1. A general multi-core parallel decoder system, characterized by: a decode firmware and a multi-core hardware decode accelerator comprising a communication connection;

2. The generalized multi-core parallel decoder system according to claim 1, wherein: when Slice parallel processing is performed by Slice Queue,

the decoding firmware is configured to: after the upper layer of the video code stream is analyzed, the Slice upper layer parameter information is packed and pressed into Slice Queue;

3. The generalized multi-core parallel decoder system according to claim 1, wherein: the preprocessor module is configured to:

4. The generalized multi-core parallel decoder system according to claim 3, wherein: the multi-core hardware decoding accelerator comprises a first full-function hardware decoder and a second full-function hardware decoder, wherein the first full-function hardware decoder is used for processing the decoding of the 2N macroblock line, the second full-function hardware decoder is used for processing the decoding of the 2N +1 macroblock line, and N is an integer more than 0; two full-function hardware decoders share a group of line caches to form dual-core sharing, and dependency relationship information between macro blocks is stored in the line caches;

5. The generalized multi-core parallel decoder system according to claim 4, wherein: the line cache arbiter is used for authorizing a line cache ready mark to realize dual-core synchronous decoding;

6. The generalized multi-core parallel decoder system according to claim 5, wherein: a single-core line cache prefetching module is arranged corresponding to each full-function hardware decoder and comprises a ping-pong prefetching cache consisting of a first cache and a second cache, and line cache data of a previous macro block line are stored through the ping-pong prefetching cache;

7. The generalized multi-core parallel decoder system according to any of claims 1-6, wherein: the non-entropy encoded data comprises one or more of a component video parameter set, VPS, a sequence parameter set, SPS, a picture parameter set, PPS, and Slice header information.

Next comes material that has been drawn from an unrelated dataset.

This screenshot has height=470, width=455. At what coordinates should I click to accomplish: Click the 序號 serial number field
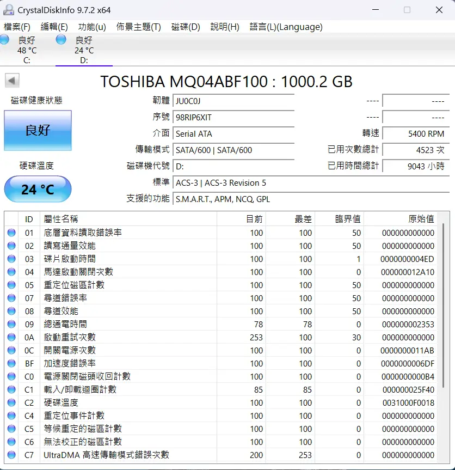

8. The generalized multi-core parallel decoder system according to any of claims 1-6, wherein: the decoding task of the macro block layer comprises the steps of code stream reading of full hardware, entropy decoding, inverse DCT (discrete cosine transformation), inverse quantization, intra-frame and inter-frame prediction, motion compensation, pixel reconstruction and deblocking filtering.

9. A video decoding method, characterized by comprising the steps of:

receiving video code stream data;

wherein the content of the first and second substances,

the multi-core hardware decoding accelerator comprises a preprocessor module and at least two isomorphic full-function hardware decoders, the preprocessor module is used for carrying out entropy decoding on video code streams, each full-function hardware decoder is used for carrying out decoding on a row of macro block lines, and the decoding comprises the steps of inverse DCT (discrete cosine transformation), inverse quantization, intra-frame inter-frame prediction and pixel reconstruction, and the macro blocks which are decoded in two adjacent upper and lower lines are separated by at least two macro blocks.

10. The video decoding method of claim 9, wherein: the video is an AVC video or an HEVC video.